Abstract: Multi-exit architecture is a promising solution that can make adaptive predictions via early exits, depending on the current test-time budget which may vary over time in practice (e.g., self-driving cars with dynamically changing speeds). Compared to the previous works where each block is optimized to minimize the losses of all exits simultaneously, we propose a new method for training multi-exit architectures by imposing different objectives to individual blocks. Our key idea is to design block-dependent losses based on grouping and overlapping strategies, which enables each k-th block to focus more on reducing the loss of the adjacent k-th exit while not degrading the prediction performance at later exits. This improves the prediction performance at the earlier exits, making our scheme to be more suitable for low-latency applications with a tight test-time budget. Experimental results on both image classification and semantic segmentation confirm the advantage of our approach for anytime prediction.


  • ComPhy: Compositional Physical Reasoning of Objects and Events from Videos: Zhenfang Chen (MIT-IBM Watson AI Lab), Kexin Yi (Harvard University) , Yunzhu Li (MIT) , Mingyu Ding (The University of Hong Kong), Antonio Torralba (MIT), Joshua Tenenbaum (MIT), Chuang Gan (MIT-IBM Watson AI Lab). [PDF] [Supp]

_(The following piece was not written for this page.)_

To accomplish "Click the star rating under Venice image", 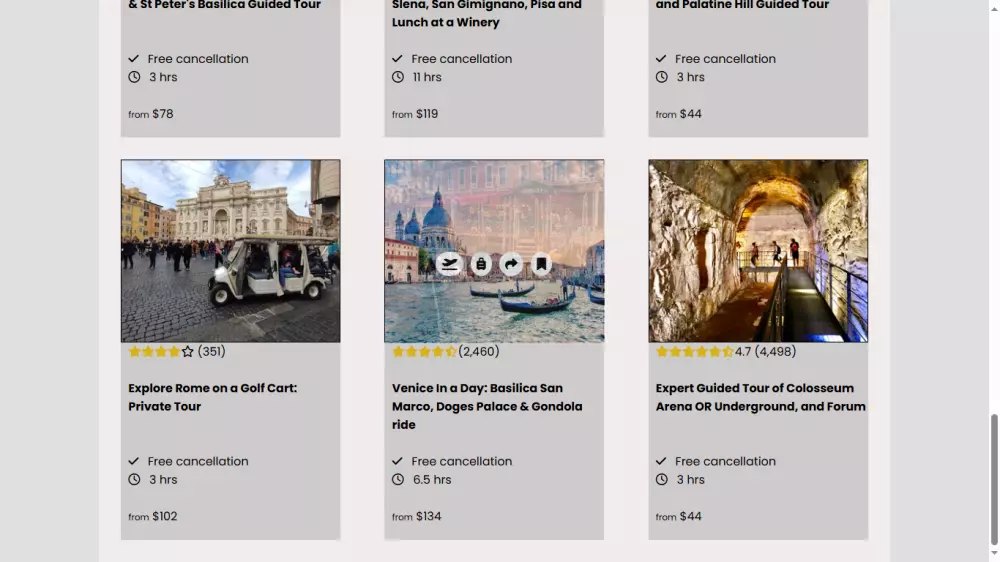I will (x=424, y=352).
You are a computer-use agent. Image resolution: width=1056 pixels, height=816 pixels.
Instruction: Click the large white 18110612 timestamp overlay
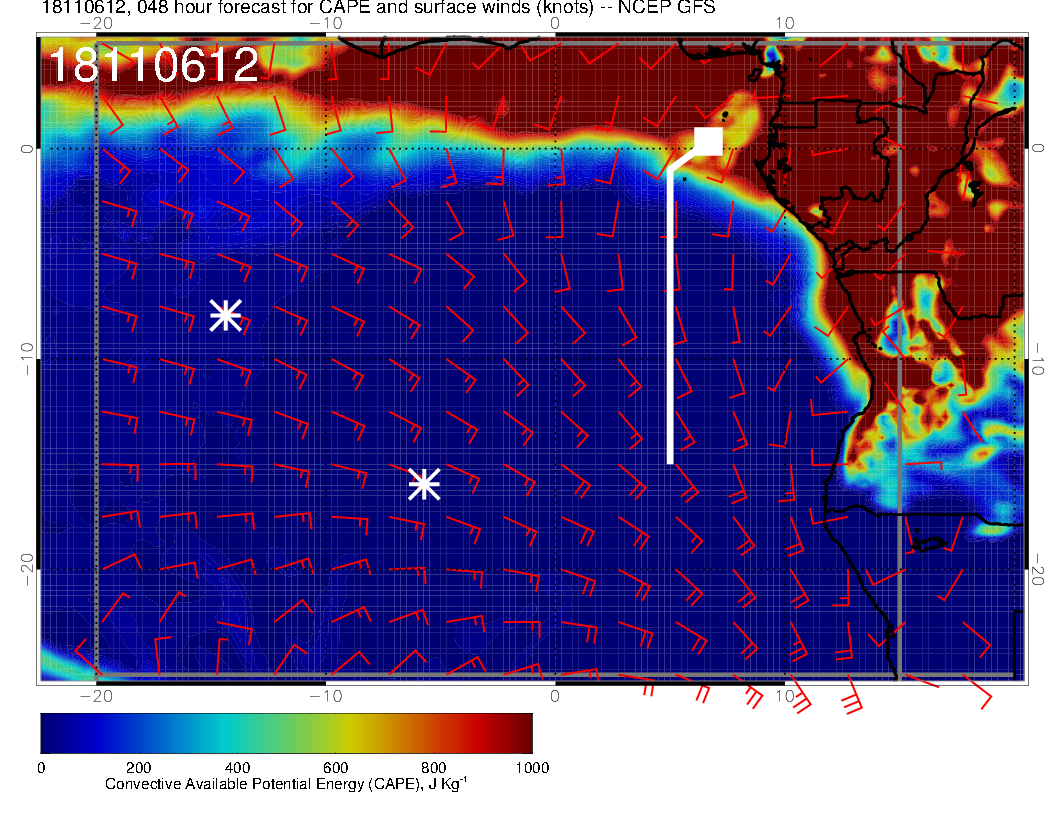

Abstract: Objects’ motions in nature are governed by complex interactions and their properties. While some properties, such as shape and material, can be identified via the object’s visual appearances, others like mass and electric charge are not directly visible. The compositionality between the visible and hidden properties poses unique challenges for AI models to reason from the physical world, whereas humans can effortlessly infer them with limited observations. Existing studies on video reasoning mainly focus on visually observable elements such as object appearance, movement, and contact interaction. In this paper, we take an initial step to highlight the importance of inferring the hidden physical properties not directly observable from visual appearances, by introducing the Compositional Physical Reasoning (ComPhy) dataset. For a given set of objects, ComPhy includes few videos of them moving and interacting under different initial conditions. The model is evaluated based on its capability to unravel the compositional hidden properties, such as mass and charge, and use this knowledge to answer a set of questions posted on one of the videos. Evaluation results of several state-of-the-art video reasoning models on ComPhy show unsatisfactory performance as they fail to capture these hidden properties. We further propose an oracle neural-symbolic framework named Compositional Physics Learner (CPL), combining visual perception, physical property learning, dynamic prediction, and symbolic execution into a unified framework. CPL can effectively identify objects’ physical properties from their interactions and predict their dynamics to answer questions.